Count Makino’s biological father was Toshimichi Okubo (大久保 利通, Ookubo Toshimichi), a Satsumasamurai who played a lead role in the Meiji Restoration. He played a key role in allying the Satsuma andChoshu clans against the Shogunate, and was part of the provisional government with Saigo Takamori and Kido Takayoshi. Okubo, as Finance Minister, ended discrimination against the eta-hinin. He was part of the very important around-the-world Iwakura mission to renegotiate unequal treaties with the major powers and collect information crucial to Japan’s modernisation.

This final figure might be the jewel in Aso’s genealogical crown, of which there are many gems to choose from. Furthermore, given Aso’s hobbies, Taro Aso probably read about Okubo in Rurouni Kenshin, the great samurai epic. It is safe to say that Taro Aso was handed a political destiny, it only remains to be seen how far he will go.

Charts

I have prepared two pdf documents for you. The first is an overview of Taro Aso’s relation to his kinsmen, see how many names you can recognise: Aso Kinship Chart. The second is a large family tree, as detailed as I could make it without going too far off the reservation: Aso Family Tree.

Notes

The family tree was adapted from Taro Aso’s Japanese Wikipedia page. The names of some of the family may not be correct (uncertainty is shown with a bracketed question mark), however, the Kanji always derives from the Wikipedia page.

Turnover

Looks like Japanese (read: Liberal Democratic Party) politics will continue to be stuck in the post-Koizumi rut. Just as, before Koizumi became prime minister, Japan changed prime ministers about as often I have a bath, so too is the post-Koizumi era following suit – after all, who can stand up to this man:

He was Japan’s most interesting prime minister since Shigeru Yoshida (although I might allow for Nakasone…). Old whats-his-face Shinzo Abe is already a footnote in Japan’s political past (regardless of word of his comeback), and now Doraemon’s best mate, Yasuo Fukuda has resigned too.

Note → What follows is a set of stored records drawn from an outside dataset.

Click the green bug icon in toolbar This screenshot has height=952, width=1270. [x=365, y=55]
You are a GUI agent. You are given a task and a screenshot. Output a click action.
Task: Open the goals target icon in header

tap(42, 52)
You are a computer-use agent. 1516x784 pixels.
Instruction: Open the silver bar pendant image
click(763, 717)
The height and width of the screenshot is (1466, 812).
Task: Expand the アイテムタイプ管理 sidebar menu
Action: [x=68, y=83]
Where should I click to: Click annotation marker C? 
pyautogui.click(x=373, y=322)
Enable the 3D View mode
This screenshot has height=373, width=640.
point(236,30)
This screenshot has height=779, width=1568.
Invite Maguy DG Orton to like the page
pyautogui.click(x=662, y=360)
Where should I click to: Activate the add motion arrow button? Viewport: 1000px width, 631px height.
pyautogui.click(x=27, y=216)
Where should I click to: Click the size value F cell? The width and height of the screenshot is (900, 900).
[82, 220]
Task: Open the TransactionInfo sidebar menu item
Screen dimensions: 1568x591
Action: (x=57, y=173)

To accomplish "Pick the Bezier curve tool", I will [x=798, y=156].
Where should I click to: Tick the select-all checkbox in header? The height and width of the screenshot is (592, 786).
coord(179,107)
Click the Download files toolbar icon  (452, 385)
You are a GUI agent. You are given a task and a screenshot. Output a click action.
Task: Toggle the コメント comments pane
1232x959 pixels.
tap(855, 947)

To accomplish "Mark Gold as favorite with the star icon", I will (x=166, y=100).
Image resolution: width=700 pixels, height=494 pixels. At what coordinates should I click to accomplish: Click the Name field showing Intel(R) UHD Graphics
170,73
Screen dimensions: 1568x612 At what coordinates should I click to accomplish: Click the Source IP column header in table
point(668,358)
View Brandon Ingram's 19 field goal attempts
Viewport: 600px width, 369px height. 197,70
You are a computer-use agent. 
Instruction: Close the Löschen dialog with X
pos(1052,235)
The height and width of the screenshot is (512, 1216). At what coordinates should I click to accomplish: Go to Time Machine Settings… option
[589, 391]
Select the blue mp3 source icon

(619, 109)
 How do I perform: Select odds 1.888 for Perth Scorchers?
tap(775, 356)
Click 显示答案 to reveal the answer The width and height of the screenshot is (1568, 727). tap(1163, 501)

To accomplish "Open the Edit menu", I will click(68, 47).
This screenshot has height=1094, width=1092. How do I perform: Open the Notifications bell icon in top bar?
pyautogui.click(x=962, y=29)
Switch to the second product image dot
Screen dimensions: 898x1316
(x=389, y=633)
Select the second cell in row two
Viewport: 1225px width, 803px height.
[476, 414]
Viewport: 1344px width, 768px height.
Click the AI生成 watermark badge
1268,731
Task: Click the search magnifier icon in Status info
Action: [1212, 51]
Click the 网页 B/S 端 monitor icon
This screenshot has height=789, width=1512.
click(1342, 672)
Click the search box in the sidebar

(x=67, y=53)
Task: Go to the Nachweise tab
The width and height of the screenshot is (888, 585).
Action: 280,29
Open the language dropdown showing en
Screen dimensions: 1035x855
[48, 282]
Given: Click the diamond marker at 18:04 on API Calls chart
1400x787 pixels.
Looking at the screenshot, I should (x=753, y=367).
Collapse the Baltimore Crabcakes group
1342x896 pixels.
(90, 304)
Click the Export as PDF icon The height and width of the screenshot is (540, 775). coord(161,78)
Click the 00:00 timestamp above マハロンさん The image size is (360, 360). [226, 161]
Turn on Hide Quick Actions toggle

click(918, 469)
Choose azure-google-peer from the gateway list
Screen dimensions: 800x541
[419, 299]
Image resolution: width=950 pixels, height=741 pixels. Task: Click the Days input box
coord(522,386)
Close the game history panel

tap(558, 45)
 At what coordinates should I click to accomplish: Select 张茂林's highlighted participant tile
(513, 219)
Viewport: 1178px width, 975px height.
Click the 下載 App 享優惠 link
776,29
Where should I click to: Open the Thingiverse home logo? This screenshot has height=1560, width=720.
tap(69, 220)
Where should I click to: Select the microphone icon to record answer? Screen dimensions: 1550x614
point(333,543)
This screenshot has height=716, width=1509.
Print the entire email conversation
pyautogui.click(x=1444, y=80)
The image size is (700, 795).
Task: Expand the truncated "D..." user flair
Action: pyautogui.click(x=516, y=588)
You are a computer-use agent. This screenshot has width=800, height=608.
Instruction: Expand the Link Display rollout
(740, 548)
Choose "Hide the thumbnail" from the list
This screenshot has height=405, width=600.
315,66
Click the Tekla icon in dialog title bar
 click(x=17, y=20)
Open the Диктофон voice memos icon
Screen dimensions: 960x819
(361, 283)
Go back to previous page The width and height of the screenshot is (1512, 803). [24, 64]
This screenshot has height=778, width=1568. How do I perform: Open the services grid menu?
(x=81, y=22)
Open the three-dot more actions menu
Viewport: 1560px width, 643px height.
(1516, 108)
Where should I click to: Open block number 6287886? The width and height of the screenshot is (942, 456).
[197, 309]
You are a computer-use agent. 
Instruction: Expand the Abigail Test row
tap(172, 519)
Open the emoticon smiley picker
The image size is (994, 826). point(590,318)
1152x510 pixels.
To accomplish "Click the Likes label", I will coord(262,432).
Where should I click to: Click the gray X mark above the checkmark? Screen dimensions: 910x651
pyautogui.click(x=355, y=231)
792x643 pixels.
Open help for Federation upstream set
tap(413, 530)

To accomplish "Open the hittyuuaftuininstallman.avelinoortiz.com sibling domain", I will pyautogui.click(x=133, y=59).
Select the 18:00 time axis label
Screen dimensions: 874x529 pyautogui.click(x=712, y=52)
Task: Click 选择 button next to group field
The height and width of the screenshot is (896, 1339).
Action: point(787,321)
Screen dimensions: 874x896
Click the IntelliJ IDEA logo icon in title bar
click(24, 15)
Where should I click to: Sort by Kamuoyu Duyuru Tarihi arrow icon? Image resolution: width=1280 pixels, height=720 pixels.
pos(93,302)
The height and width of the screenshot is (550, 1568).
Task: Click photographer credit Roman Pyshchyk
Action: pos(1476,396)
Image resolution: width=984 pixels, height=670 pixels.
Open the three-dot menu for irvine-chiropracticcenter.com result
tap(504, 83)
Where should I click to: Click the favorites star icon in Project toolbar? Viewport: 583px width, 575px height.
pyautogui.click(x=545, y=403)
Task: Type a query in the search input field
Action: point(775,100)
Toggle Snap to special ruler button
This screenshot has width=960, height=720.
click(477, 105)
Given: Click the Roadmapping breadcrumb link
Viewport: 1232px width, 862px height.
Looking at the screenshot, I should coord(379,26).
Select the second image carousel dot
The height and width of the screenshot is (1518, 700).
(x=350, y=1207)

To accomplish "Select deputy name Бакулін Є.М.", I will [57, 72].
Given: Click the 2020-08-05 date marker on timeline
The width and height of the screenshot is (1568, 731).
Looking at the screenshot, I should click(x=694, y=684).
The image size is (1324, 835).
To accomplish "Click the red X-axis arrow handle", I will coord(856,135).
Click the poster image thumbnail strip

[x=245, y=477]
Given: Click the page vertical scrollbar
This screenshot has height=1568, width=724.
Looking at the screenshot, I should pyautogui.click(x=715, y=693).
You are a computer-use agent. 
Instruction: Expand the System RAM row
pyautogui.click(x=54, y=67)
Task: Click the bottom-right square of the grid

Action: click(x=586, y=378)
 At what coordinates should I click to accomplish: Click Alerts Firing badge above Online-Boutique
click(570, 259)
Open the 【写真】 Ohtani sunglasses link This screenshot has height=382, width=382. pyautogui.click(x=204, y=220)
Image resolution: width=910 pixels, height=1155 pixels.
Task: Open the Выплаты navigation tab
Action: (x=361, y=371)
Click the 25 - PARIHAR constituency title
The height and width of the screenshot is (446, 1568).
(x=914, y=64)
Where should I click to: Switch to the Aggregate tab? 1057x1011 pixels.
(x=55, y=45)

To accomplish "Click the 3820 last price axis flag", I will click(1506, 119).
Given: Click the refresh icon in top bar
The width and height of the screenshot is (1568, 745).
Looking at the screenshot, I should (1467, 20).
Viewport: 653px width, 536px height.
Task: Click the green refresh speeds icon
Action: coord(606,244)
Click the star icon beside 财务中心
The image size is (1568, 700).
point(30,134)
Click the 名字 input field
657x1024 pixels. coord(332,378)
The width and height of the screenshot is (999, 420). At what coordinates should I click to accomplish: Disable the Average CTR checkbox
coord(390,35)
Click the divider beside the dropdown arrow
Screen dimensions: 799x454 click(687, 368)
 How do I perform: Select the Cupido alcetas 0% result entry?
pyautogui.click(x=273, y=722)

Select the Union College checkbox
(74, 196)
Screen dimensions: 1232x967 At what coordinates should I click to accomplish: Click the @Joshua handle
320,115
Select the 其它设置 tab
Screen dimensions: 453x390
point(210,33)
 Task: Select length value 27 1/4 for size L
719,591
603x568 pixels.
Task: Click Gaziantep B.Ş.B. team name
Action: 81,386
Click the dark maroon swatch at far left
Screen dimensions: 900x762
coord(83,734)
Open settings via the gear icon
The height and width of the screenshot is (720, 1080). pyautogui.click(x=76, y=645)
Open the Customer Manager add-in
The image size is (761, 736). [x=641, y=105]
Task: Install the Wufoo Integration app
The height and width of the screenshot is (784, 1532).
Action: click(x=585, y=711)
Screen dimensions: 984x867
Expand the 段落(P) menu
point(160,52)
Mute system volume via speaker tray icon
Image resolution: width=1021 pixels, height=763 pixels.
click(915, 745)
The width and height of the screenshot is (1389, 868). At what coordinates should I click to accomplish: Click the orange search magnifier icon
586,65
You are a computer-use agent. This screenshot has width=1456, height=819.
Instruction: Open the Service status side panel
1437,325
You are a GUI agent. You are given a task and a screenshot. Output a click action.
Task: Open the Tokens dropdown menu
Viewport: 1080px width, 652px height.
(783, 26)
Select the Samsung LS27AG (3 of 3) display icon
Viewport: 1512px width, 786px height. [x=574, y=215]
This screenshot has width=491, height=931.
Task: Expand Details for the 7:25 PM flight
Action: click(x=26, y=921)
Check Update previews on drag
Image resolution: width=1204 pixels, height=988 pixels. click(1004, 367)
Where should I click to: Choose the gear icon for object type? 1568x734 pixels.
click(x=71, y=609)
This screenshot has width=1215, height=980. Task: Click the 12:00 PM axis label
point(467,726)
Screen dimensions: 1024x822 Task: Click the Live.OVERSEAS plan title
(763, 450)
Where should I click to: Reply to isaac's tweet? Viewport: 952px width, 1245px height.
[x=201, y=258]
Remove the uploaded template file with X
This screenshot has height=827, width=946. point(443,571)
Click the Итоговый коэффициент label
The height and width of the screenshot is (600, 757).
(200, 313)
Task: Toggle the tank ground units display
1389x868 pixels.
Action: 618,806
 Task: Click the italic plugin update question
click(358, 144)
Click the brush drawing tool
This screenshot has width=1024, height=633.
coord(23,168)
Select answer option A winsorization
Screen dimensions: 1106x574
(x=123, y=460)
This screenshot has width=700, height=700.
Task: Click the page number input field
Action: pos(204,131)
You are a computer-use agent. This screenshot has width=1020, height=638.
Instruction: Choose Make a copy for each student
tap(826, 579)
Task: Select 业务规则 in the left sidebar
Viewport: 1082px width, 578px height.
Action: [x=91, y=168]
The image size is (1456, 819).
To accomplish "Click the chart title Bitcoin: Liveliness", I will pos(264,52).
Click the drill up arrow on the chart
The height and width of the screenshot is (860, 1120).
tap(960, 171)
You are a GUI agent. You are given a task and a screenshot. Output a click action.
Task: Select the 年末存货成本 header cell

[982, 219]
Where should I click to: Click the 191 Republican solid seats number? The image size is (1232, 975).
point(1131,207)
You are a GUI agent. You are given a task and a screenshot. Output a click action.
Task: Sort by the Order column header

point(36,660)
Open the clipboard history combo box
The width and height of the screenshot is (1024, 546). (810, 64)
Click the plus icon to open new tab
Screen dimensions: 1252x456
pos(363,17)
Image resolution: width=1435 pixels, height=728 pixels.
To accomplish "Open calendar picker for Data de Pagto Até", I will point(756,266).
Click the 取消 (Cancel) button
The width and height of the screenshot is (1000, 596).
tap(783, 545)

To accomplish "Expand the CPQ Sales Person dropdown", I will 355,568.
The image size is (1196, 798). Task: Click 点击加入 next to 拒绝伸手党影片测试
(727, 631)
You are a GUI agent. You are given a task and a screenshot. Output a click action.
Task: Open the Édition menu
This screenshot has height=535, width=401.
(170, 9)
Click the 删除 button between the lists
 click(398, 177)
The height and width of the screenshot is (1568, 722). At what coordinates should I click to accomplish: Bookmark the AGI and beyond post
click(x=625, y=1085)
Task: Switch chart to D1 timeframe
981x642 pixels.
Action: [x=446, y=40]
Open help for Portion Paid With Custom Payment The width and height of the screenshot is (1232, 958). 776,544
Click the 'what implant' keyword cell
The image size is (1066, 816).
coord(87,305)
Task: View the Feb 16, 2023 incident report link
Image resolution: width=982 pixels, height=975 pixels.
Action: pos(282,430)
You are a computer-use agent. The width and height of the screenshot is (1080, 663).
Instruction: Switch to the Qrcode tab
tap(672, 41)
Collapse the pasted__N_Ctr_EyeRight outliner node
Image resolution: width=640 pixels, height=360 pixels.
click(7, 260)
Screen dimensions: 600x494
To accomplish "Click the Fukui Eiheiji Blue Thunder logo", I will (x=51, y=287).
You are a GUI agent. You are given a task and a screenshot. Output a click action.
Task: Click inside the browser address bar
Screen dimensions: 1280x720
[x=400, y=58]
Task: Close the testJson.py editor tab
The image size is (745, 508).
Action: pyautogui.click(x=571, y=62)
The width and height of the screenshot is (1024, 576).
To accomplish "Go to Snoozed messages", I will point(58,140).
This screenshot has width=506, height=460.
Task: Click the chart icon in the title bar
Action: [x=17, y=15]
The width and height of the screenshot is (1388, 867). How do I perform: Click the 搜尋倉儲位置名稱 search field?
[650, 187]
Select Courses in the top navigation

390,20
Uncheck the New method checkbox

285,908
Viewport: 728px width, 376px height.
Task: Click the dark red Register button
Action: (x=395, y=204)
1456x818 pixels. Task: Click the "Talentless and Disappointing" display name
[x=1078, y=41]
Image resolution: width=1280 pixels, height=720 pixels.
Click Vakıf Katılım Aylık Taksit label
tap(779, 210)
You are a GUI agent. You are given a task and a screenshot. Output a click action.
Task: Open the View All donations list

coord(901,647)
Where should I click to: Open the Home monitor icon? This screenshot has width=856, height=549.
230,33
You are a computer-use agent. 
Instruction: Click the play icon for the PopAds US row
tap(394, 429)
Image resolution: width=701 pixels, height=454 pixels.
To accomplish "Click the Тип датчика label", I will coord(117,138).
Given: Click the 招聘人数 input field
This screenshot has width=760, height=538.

The forerunner, Taro Aso, is a self-proclaimed lover of manga, but that is not enough to let him off the hook for his conservative stance on many issues (and rather inept, if not loose, tongue) – nor, for some, from his family’s burden as the employer of PoW labour during the war (at Aso Mines in Fukuoka).

There remains one thing to be said for Aso though: like Koizumi he can play the media. Look how cool he looks here:

Those are the buttcheeks of Bulgarian sumo wrestlers by the way… Aso is famous for wanting to promote Japanese popular culture abroad (perhaps to reap the benefits of soft – very soft I think – power).

I, for one, welcome our inevitably incoming conservative otaku leader, at least it might make things more interesting for political watchers.